Description of the task:
Keeping every line intact, print the records that follow.

'''

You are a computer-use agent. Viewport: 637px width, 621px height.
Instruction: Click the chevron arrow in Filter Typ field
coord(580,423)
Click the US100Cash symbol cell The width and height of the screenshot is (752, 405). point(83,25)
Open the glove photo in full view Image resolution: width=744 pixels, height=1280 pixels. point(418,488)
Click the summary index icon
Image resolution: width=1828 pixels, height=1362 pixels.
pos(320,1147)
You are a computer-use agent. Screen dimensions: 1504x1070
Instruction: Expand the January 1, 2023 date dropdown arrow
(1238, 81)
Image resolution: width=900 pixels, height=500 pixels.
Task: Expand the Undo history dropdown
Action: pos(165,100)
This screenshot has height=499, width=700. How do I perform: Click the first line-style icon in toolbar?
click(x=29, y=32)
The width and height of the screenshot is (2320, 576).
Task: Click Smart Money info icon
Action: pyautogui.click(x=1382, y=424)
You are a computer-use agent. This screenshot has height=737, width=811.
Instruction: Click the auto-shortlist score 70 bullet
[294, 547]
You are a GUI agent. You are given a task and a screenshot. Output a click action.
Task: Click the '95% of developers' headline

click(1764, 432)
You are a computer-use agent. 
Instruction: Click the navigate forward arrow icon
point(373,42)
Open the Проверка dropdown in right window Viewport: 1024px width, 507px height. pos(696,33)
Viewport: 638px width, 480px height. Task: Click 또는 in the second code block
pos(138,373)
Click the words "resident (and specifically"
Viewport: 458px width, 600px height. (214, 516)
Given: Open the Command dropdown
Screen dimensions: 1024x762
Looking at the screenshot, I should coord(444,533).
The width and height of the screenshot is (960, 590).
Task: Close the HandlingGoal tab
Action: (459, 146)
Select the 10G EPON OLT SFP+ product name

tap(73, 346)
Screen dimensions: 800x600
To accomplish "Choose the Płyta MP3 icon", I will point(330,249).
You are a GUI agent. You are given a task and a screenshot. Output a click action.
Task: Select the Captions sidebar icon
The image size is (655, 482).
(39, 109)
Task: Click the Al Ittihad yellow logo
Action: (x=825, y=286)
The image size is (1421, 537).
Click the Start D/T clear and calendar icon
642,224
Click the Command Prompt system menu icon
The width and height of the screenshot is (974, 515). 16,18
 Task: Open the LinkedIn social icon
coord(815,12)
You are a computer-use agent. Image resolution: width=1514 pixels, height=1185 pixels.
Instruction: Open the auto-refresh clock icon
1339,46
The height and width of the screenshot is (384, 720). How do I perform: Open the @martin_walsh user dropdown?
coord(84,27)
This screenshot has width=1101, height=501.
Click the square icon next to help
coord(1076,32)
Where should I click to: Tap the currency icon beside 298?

'''

Solution below:
You are a computer-use agent. Viewport: 637px width, 621px height.
Instruction: Click the chevron arrow in Filter Typ field
coord(580,423)
Click the US100Cash symbol cell The width and height of the screenshot is (752, 405). point(83,25)
Open the glove photo in full view Image resolution: width=744 pixels, height=1280 pixels. point(418,488)
Click the summary index icon
Image resolution: width=1828 pixels, height=1362 pixels.
pos(320,1147)
You are a computer-use agent. Screen dimensions: 1504x1070
Instruction: Expand the January 1, 2023 date dropdown arrow
(1238, 81)
Image resolution: width=900 pixels, height=500 pixels.
Task: Expand the Undo history dropdown
Action: pos(165,100)
This screenshot has height=499, width=700. How do I perform: Click the first line-style icon in toolbar?
click(x=29, y=32)
The width and height of the screenshot is (2320, 576).
Task: Click Smart Money info icon
Action: pyautogui.click(x=1382, y=424)
You are a computer-use agent. This screenshot has height=737, width=811.
Instruction: Click the auto-shortlist score 70 bullet
[294, 547]
You are a GUI agent. You are given a task and a screenshot. Output a click action.
Task: Click the '95% of developers' headline

click(1764, 432)
You are a computer-use agent. 
Instruction: Click the navigate forward arrow icon
point(373,42)
Open the Проверка dropdown in right window Viewport: 1024px width, 507px height. pos(696,33)
Viewport: 638px width, 480px height. Task: Click 또는 in the second code block
pos(138,373)
Click the words "resident (and specifically"
Viewport: 458px width, 600px height. (214, 516)
Given: Open the Command dropdown
Screen dimensions: 1024x762
Looking at the screenshot, I should coord(444,533).
The width and height of the screenshot is (960, 590).
Task: Close the HandlingGoal tab
Action: (459, 146)
Select the 10G EPON OLT SFP+ product name

tap(73, 346)
Screen dimensions: 800x600
To accomplish "Choose the Płyta MP3 icon", I will point(330,249).
You are a GUI agent. You are given a task and a screenshot. Output a click action.
Task: Select the Captions sidebar icon
The image size is (655, 482).
(39, 109)
Task: Click the Al Ittihad yellow logo
Action: (x=825, y=286)
The image size is (1421, 537).
Click the Start D/T clear and calendar icon
642,224
Click the Command Prompt system menu icon
The width and height of the screenshot is (974, 515). 16,18
 Task: Open the LinkedIn social icon
coord(815,12)
You are a computer-use agent. Image resolution: width=1514 pixels, height=1185 pixels.
Instruction: Open the auto-refresh clock icon
1339,46
The height and width of the screenshot is (384, 720). How do I perform: Open the @martin_walsh user dropdown?
coord(84,27)
This screenshot has width=1101, height=501.
Click the square icon next to help
coord(1076,32)
Where should I click to: Tap the currency icon beside 298?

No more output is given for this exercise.